Requirement
Going down the data below, set down exactly the line with "Regenerate suggestions with" and each line after it through the line with "You are a computer-use agent. This"; no other lines.

====

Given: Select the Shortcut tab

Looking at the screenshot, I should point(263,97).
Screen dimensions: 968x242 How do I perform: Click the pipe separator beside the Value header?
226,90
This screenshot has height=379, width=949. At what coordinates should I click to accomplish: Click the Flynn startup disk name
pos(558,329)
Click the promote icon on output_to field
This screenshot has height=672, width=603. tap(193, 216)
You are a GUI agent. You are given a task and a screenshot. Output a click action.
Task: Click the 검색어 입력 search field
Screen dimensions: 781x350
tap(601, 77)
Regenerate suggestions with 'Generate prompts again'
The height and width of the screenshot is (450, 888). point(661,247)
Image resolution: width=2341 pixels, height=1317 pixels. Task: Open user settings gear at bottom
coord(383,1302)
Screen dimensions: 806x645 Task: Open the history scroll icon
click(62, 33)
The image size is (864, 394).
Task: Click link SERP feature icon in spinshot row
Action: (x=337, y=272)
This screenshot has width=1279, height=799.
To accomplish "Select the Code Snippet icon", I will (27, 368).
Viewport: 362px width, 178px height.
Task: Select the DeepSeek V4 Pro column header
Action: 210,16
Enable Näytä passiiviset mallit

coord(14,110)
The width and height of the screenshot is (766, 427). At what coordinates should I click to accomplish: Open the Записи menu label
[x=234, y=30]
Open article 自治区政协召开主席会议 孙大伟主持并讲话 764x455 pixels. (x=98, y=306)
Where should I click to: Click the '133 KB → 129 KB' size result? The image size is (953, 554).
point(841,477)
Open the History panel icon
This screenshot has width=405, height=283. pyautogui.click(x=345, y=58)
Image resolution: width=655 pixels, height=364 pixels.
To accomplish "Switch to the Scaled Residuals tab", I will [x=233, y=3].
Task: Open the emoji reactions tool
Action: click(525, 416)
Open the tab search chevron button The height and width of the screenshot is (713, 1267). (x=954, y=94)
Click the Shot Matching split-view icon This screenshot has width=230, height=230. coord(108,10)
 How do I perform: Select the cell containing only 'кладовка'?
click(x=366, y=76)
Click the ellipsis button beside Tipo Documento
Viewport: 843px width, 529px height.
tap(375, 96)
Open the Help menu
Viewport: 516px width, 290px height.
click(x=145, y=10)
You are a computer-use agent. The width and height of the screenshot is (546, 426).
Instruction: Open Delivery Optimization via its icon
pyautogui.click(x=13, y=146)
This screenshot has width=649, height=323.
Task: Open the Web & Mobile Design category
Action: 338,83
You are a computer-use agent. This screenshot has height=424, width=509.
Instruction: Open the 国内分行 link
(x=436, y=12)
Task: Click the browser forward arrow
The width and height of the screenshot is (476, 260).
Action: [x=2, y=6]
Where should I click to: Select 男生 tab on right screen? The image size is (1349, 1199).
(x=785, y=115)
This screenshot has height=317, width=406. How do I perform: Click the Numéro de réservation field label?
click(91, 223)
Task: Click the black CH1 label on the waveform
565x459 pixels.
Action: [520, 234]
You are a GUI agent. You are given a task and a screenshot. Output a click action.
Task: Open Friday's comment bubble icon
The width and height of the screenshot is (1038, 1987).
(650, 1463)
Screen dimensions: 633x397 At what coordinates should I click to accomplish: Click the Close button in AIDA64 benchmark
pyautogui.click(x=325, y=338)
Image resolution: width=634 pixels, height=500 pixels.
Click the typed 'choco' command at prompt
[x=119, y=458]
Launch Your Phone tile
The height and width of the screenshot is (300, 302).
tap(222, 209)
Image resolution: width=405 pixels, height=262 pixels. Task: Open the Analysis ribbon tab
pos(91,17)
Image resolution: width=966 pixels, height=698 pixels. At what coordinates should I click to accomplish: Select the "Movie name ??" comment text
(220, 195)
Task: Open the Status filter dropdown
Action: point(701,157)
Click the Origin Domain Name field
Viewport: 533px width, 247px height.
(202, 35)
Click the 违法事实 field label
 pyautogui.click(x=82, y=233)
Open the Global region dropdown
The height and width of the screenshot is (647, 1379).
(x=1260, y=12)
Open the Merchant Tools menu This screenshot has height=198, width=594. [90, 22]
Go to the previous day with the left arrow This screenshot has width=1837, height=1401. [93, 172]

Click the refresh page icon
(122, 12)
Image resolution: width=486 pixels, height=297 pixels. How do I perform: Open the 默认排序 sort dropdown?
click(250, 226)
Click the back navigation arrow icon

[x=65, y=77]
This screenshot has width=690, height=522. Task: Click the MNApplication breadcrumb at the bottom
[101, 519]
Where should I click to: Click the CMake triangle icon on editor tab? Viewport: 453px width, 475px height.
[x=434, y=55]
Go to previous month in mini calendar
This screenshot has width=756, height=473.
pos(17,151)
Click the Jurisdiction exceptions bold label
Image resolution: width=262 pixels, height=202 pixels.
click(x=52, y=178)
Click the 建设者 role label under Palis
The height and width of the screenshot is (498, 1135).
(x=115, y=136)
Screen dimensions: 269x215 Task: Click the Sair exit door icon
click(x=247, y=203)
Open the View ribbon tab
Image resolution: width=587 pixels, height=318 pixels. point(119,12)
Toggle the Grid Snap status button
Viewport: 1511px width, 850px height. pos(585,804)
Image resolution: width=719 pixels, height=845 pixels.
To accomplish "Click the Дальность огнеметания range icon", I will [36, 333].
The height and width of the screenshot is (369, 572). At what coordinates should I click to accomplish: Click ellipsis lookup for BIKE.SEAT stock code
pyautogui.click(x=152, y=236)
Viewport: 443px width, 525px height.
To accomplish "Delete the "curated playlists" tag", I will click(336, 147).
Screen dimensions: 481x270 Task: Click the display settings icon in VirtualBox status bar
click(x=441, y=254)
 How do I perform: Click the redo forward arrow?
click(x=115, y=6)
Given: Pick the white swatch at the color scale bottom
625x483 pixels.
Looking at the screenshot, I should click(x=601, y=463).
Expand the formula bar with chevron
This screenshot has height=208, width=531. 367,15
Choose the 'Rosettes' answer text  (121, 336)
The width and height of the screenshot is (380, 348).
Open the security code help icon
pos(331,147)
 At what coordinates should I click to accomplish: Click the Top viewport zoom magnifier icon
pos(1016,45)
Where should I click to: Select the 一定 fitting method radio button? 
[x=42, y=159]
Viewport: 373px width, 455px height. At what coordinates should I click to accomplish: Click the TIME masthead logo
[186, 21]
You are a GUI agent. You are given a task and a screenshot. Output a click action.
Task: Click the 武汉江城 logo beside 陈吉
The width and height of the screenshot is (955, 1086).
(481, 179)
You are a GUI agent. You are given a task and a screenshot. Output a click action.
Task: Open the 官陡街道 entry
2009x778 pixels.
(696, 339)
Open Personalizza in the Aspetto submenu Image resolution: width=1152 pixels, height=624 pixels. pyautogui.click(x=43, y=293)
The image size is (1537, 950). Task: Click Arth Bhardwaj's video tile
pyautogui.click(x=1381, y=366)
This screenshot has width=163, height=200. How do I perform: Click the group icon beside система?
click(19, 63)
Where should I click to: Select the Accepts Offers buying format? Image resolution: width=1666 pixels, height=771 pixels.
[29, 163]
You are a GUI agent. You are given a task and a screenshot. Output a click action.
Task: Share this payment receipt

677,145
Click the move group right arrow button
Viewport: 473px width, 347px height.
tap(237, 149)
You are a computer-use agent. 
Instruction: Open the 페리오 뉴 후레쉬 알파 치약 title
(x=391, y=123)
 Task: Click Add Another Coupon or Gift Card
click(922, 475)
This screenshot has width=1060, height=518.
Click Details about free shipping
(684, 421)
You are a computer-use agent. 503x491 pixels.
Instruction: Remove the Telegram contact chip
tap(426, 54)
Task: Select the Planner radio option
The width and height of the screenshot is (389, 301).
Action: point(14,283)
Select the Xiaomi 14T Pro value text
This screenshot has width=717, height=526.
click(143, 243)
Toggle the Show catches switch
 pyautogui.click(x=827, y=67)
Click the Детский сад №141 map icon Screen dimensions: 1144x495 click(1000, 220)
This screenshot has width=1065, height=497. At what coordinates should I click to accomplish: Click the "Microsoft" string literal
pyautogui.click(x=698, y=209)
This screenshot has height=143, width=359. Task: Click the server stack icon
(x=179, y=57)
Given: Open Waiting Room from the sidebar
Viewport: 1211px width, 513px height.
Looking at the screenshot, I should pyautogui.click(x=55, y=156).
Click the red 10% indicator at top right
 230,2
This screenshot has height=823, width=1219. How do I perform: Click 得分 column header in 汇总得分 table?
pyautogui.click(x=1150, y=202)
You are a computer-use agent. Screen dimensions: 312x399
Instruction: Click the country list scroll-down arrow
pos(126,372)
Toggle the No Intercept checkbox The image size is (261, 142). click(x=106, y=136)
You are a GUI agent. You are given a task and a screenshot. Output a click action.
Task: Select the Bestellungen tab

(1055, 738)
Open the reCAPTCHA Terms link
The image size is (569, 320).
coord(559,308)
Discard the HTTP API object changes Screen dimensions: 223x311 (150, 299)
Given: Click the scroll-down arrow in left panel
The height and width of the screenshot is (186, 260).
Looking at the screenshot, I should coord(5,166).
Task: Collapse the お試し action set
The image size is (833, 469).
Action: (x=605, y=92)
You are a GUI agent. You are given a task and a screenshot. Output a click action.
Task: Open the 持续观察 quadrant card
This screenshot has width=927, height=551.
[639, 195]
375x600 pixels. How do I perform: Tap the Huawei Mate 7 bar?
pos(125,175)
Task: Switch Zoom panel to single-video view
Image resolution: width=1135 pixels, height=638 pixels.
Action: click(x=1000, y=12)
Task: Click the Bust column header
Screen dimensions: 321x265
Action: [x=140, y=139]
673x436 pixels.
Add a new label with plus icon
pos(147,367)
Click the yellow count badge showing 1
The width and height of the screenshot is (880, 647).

====

Finished exercise
Regenerate suggestions with 'Generate prompts again'
The height and width of the screenshot is (450, 888). point(661,247)
Image resolution: width=2341 pixels, height=1317 pixels. Task: Open user settings gear at bottom
coord(383,1302)
Screen dimensions: 806x645 Task: Open the history scroll icon
click(62, 33)
The image size is (864, 394).
Task: Click link SERP feature icon in spinshot row
Action: (x=337, y=272)
This screenshot has width=1279, height=799.
To accomplish "Select the Code Snippet icon", I will (27, 368).
Viewport: 362px width, 178px height.
Task: Select the DeepSeek V4 Pro column header
Action: 210,16
Enable Näytä passiiviset mallit

coord(14,110)
The width and height of the screenshot is (766, 427). At what coordinates should I click to accomplish: Open the Записи menu label
[x=234, y=30]
Open article 自治区政协召开主席会议 孙大伟主持并讲话 764x455 pixels. (x=98, y=306)
Where should I click to: Click the '133 KB → 129 KB' size result? The image size is (953, 554).
point(841,477)
Open the History panel icon
This screenshot has width=405, height=283. pyautogui.click(x=345, y=58)
Image resolution: width=655 pixels, height=364 pixels.
To accomplish "Switch to the Scaled Residuals tab", I will [x=233, y=3].
Task: Open the emoji reactions tool
Action: click(525, 416)
Open the tab search chevron button The height and width of the screenshot is (713, 1267). (x=954, y=94)
Click the Shot Matching split-view icon This screenshot has width=230, height=230. coord(108,10)
 How do I perform: Select the cell containing only 'кладовка'?
click(x=366, y=76)
Click the ellipsis button beside Tipo Documento
Viewport: 843px width, 529px height.
tap(375, 96)
Open the Help menu
Viewport: 516px width, 290px height.
click(x=145, y=10)
You are a computer-use agent. The width and height of the screenshot is (546, 426).
Instruction: Open Delivery Optimization via its icon
pyautogui.click(x=13, y=146)
This screenshot has width=649, height=323.
Task: Open the Web & Mobile Design category
Action: 338,83
You are a computer-use agent. This screenshot has height=424, width=509.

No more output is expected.